Proving the existence of recessively inherited Mendelian Schizophrenia and characterising the proteins involved

Professor Chris Inglehearn (Lead supervisor), Dr Steve Clapcote and Dr Alastair Cardno
Schizophrenia is the 9th leading cause of disability worldwide and is a huge burden on families and healthcare providers. Current antipsychotic medications fail to treat many patients and have unacceptable side effects. Family, twin and adoption studies show a strong genetic contribution to the condition. Genetic studies should therefore identify aetiological pathways, leading to a clearer understanding of the neurobiology, so that more effective means of diagnosis, treatment and prevention can be developed. However, though studies to date have found common polymorphisms with small effects, these account for only a small fraction of the heritability of schizophrenia. Current thinking is therefore moving towards the hypothesis that there may be family specific rare variants that have arisen recently and confer high risk, effectively Mendelian schizophrenia alleles, in at least a proportion of families. A few copy number variants and translocations have shown Mendelian transmission but no causative missense or nonsense mutations have yet been identified and some have suggested they will not exist.
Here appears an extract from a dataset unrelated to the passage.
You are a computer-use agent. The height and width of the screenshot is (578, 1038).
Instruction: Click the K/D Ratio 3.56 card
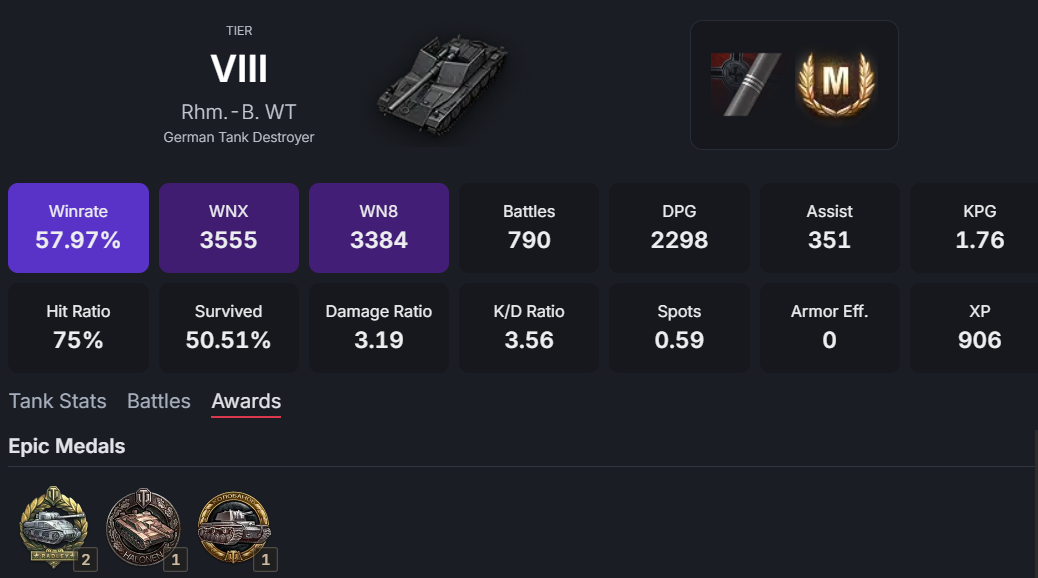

We hypothesised that such alleles will exist but are more likely to be found in endogamous (reducing genetic complexity), consanguineous (simplifying identification of recessive predisposing alleles) populations. One such population is the West Yorkshire Pakistani community, where a high level of first cousin marriage leads to increased incidence of recessively inherited diseases. Autozygosity mapping in this population has led to the identification of many rare Mendelian disease-causing alleles (http://autozygosity.org/). We proposed to determine whether a similar approach could reveal recessive alleles of large effect predisposing patients to schizophrenia. We therefore set about identifying families with multiple cases of schizophrenia. In one such family we have indeed found clear linkage to a single chromosomal region, and we are now sequencing to identify the gene involved.
The aims of this project are to characterise the gene and mutation involved in schizophrenia in this family, using the techniques of confocal and immuno-fluorescence and confocal microscopy, cell biology, proteomics and, where applicable, animal studies; and to apply the technique of autozygosity mapping in new families as they are identified in order to find new genes and proteins underlying schizophrenia.